Ramsey County Attorney Susan Gaertner (April 8) writes that Minnesota's U.S. Reps. Michele Bachmann and John Kline are wrong to forgo special-appropriation requests in protest of what they see as a broken, wasteful system of spending. "The problem isn't earmarking," Gaertner writes, but rather "abuse" of the earmarking system.

But Kline and Bachmann understand that the earmark process invites abuse and corruption. It is emblematic of wasteful Washington spending.

An earmark is funding requested, usually by a single member of Congress, for a project that narrowly benefits his or her region -- and sometimes a small group of constituents. Earmarks circumvent the usual procedures and safeguards erected by Congress to review expenditures. They are often slipped into huge spending bills without debate hours before the final vote.

Notably, unlike federal contracts, earmarked projects are awarded without competitive bidding; the recipients need only to win the favor of their local congressman.

Gaertner is right that many worthy projects here in Minnesota have been funded by earmarks. But there is no reason these most-valuable projects cannot be funded through the normal, transparent appropriations process.

Very often, earmarks are nothing more than pet projects aimed at increasing a representative's support in his or her district. They are awarded with no regard for national or even statewide policy priorities. Their primary value is political. Scrapping the earmarking method would open the process to much-needed public scrutiny and accountability.

Any kind of government waste is wrong, but earmarking has become nothing short of an epidemic. For the current fiscal year, Congress bypassed the normal budgetary process and stuffed 11,610 earmarked pet projects worth $17.2 billion into its appropriations bills. And because Congress did its appropriating in this unaccountable fashion, Rep. Mike Thompson, D-Calif., for example, was able to secure $211,509 in scarce federal funds for olive fruit-fly research in Paris. Republican Sens. Susan Collins and Olympia Snowe brought home $188,000 for Maine's Lobster Institute, which boasts discovering lobster dog biscuits. These are just two of the thousands of wasteful earmarks passed this year that I doubt Gaertner would call an "enormous benefit to our state."

The waste created by earmarks is severe, but they have other pernicious consequences.

First, an environment in which a single member of Congress can bypass normal congressional accountability to secure funds for a single entity is fertile for corruption. And at the very least, it creates an unsavory appearance when, for example, Rep. John Murtha, D-Pa., a staunch defender of the earmark status quo, can singlehandedly direct some $166 million in taxpayer-funded earmarks to 47 recipients and rake in $113,050 worth of campaign donations from those same beneficiaries.

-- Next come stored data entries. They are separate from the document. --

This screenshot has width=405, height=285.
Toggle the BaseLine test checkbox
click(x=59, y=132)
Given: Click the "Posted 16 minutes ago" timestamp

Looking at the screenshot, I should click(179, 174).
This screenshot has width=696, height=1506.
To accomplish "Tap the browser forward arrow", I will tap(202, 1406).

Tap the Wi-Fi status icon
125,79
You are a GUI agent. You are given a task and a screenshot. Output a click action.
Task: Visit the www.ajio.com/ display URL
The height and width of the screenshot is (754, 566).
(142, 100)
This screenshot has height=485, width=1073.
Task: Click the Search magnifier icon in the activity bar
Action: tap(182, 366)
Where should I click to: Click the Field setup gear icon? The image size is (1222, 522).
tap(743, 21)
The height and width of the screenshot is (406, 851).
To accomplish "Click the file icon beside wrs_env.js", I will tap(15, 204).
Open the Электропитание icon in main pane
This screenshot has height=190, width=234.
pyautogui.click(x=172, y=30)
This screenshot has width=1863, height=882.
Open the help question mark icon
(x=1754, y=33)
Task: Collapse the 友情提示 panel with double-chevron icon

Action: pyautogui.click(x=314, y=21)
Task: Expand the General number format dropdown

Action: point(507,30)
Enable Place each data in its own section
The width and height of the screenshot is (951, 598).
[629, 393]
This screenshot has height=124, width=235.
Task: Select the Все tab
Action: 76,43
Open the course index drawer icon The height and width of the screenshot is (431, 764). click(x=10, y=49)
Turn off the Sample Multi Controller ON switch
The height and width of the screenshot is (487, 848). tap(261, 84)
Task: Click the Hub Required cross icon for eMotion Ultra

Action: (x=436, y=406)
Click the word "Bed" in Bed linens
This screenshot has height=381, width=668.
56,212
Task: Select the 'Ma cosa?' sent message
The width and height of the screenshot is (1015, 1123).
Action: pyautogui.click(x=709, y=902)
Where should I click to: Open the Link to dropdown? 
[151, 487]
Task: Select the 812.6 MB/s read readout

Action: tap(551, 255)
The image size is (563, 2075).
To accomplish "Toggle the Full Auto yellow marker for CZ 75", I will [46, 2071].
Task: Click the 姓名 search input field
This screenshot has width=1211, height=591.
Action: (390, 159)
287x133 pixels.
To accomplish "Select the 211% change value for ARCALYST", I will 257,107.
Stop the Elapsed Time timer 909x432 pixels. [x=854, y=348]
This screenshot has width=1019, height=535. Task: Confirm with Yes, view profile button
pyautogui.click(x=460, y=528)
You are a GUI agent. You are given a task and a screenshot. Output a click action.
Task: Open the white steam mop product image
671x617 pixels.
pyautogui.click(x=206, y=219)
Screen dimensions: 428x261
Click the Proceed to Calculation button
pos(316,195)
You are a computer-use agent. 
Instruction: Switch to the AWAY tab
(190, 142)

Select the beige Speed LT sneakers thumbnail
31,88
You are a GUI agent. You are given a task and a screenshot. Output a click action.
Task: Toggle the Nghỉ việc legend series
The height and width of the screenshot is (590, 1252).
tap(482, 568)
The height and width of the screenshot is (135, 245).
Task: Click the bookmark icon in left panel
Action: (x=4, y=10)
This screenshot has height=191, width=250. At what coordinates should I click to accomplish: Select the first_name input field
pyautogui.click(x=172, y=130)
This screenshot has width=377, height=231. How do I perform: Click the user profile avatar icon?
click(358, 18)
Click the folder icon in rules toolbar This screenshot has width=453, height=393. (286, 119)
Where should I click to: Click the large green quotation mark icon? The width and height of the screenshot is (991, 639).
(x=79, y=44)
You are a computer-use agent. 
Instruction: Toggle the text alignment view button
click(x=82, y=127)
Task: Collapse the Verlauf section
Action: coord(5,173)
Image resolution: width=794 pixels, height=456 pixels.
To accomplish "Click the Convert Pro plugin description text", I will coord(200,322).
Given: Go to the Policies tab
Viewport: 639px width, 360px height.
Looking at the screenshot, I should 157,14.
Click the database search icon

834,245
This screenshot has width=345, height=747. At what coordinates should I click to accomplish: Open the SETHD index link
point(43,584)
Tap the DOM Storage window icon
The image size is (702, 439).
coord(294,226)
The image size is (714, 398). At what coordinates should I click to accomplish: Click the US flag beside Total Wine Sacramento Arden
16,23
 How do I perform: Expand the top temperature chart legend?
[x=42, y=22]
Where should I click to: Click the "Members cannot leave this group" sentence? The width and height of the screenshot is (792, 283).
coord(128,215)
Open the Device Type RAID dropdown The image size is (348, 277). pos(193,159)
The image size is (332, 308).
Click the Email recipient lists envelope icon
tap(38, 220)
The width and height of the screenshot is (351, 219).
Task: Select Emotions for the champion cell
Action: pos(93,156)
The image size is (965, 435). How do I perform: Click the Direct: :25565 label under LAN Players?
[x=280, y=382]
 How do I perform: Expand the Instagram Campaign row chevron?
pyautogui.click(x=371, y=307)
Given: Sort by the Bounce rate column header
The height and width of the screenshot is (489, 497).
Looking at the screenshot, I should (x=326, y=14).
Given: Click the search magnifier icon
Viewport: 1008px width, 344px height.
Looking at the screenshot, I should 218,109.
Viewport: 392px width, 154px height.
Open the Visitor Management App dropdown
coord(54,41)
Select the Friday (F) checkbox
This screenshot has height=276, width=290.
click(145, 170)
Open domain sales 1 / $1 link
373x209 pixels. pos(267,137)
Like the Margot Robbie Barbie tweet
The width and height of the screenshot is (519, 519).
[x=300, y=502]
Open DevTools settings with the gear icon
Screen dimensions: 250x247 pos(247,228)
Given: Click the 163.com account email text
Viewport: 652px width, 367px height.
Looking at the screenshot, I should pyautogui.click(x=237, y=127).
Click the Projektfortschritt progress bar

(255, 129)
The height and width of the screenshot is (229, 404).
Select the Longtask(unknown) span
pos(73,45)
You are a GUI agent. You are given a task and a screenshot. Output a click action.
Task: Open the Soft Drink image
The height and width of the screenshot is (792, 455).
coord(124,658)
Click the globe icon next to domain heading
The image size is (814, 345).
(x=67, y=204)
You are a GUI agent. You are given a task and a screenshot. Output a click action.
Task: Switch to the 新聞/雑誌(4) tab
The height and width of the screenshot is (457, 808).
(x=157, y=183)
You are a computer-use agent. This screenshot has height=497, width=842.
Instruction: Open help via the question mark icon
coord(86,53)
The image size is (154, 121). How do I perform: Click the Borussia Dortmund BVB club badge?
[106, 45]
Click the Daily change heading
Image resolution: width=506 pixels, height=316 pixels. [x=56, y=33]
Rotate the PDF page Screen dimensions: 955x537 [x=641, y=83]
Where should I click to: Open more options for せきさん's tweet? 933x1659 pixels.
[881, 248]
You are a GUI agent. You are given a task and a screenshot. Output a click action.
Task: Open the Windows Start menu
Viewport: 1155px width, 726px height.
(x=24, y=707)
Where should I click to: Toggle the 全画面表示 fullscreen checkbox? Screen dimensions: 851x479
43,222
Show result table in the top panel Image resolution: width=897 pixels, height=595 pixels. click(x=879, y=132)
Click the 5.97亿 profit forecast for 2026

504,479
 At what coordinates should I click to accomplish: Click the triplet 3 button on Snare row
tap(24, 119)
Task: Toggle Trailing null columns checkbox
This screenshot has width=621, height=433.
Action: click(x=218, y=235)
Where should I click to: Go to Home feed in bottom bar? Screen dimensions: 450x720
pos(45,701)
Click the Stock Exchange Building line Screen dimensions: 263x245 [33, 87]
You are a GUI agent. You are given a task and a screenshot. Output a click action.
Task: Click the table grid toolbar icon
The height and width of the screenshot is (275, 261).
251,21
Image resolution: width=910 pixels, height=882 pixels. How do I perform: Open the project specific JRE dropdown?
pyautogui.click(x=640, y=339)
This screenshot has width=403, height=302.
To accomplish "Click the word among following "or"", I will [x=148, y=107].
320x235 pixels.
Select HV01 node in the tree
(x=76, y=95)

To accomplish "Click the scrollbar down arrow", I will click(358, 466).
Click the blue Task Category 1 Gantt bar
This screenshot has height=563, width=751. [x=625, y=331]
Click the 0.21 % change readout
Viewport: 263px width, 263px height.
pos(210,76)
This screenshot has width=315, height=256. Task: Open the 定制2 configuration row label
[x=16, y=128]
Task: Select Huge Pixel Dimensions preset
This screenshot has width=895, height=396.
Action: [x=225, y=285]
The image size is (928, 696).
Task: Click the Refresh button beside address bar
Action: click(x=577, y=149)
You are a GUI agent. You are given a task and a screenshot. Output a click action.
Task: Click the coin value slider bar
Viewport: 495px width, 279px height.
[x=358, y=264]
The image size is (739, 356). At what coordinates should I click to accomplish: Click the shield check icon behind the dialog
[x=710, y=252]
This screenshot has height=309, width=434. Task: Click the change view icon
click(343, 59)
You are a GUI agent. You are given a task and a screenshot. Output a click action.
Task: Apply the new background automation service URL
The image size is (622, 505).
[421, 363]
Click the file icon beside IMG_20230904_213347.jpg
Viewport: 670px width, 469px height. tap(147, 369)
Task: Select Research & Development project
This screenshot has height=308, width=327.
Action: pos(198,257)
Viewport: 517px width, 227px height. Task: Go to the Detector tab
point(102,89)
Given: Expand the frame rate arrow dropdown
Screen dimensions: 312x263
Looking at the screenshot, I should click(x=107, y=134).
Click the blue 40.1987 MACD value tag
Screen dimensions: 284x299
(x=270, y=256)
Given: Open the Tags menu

Furthermore, the earmarking process creates an illusion that Minnesotans are getting their money's worth from Washington. There's usually a great deal of hoopla when the federal government finances a local project. It almost seems free. But in reality, Minnesotans get only 73 cents back on every dollar we send to D.C.

Of course, the many members of Congress who continue to request earmarks do not deserve scorn. Gaertner is correct in noting that many earmarks requested by lawmakers represent legitimate, worthwhile government funding. And there's a reasonable argument that if Congress is going to spend our tax dollars on earmarked projects anyway, their representative should fight to bring as many of those dollars back home as possible.

Nevertheless, Bachmann and Kline, along with Democratic Sen. Russ Feingold, Republican Sen. John McCain and other members of Congress who courageously decline earmark requests, should be praised for taking the first steps to end this wasteful scheme of government spending. Many leaders from both sides of the aisle speak of ending earmarks, but few put their money where their mouths are.

Andy Brehm is a student at the University of Minnesota Law School. He is former press secretary to U.S. Sen. Norm Coleman, R-Minn.